Le recul
22 novembre, 2020« Il faut savoir reculer. »
« Oui maître ! Moi j’aime bien reculer devant le travail. »
« Je n’ai pas dit qu’il fallait procrastiner. Lorsqu’on a du boulot, il faut se retrousser les manches et le prendre à bras le corps, élève. J’ai dit qu’il fallait savoir prendre du recul pour mieux mesurer une situation. Ainsi, il faut faire quelques pas en arrière, pour mieux apprécier la qualité d’un tableau de maître. La lecture vous permet aussi de prendre du recul ou, au moins, de profiter du recul pris par l’auteur sur les circonstances de la vie. »
« C’est d’une grande sagesse. En reculant, on peut analyser l’ensemble d’un problème sans se perdre dans les détails. C’est effectivement le cas dans le domaine artistique. Si vous avez le nez collé sur une œuvre impressionniste, vous ne voyez que des taches ! »
« C’est exact, élève. Les attitudes rigides ne sont pas les plus efficaces. Souvenons-nous de la fable du chêne et du roseau : c’est celui qui plie qui gagne ! Et celui qui fait son malin en restant droit comme un i, il en prend pour son grade ! »
« Vous avez raison une fois de plus, maître. Le recul est une bonne stratégie. Dans une bataille, en reculant, on met l’ennemi en confiance.

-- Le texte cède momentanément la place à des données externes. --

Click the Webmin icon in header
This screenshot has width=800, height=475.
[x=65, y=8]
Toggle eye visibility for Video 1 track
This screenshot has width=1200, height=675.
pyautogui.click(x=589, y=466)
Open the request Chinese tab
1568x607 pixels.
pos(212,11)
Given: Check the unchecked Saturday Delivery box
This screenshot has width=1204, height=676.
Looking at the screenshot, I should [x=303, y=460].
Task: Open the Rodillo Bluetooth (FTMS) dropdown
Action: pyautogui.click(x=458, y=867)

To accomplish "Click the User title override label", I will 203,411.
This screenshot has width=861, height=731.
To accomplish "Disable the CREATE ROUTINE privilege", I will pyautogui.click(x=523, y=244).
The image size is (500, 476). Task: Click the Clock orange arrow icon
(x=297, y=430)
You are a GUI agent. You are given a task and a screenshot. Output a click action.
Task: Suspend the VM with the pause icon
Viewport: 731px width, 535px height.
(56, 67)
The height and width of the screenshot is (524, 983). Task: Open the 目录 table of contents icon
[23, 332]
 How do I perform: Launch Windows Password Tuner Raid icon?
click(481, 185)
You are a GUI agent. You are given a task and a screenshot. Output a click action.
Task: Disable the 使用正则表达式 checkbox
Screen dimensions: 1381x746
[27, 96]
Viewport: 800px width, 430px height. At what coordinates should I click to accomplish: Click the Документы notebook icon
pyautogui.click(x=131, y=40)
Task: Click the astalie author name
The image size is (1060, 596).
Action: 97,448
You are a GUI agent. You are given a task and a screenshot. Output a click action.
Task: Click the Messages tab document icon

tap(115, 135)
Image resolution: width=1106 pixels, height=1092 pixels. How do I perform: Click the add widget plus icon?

Il est tenté de s’avancer imprudemment et là, paf ! On surgit sur lui. En quelque sorte, il faut savoir feindre la lâcheté et la peur pour mieux démontrer sa force et son courage ! »
« D’autant plus facilement qu’en reculant, vous aurez pris soin de l’attirer sur un terrain favorable pour vous. Par exemple, en l’attendant en haut d’une pente. Vous pourrez alors dévaler la pente et fondre sur votre adversaire qui s’essoufflera à la grimper ! »
« C’est d’une grande habileté. On peut même fuir le combat en courant de telle façon que les adversaires ne vous rattrapent qu’en ordre dispersé, ce qui permet d’équilibrer les forces. N’oublions pas l’astuce d’Horace contre les Curiaces. »
« Oui, c’était une fine stratégie. Il fallait oser. Globalement reculer est toujours favorable, ça permet de prendre de l’élan. Même les animaux le savent. Un proverbe africain le dit : le bélier recule toujours avant de sauter ! »
« D’accord, mais enfin il ne faut pas que le recul soit définitif, si c’est le cas, on s’enfuie. »
« Vous avez raison quand Napoléon dit : en amour, la seule victoire, c’est la fuite, je m’insurge !! »
« Le vrai recul, celui qui ne se traduit pas par une fuite définitive est en général favorable. N’oublions pas qu’il peut exister des exceptions. Ainsi quand je dis que la bourse recule, je me fais du souci pour mon argent ! Restons vigilants ! »
« Oui, et puis n’oublions pas non plus qu’une fois que l’on a reculé, il faut avancer. »
« Très juste, élève ! Le plus important, c’est de ne pas confondre recul et lâcheté. Je pense d’ailleurs rédiger une grande Charte Nationale du Recul. »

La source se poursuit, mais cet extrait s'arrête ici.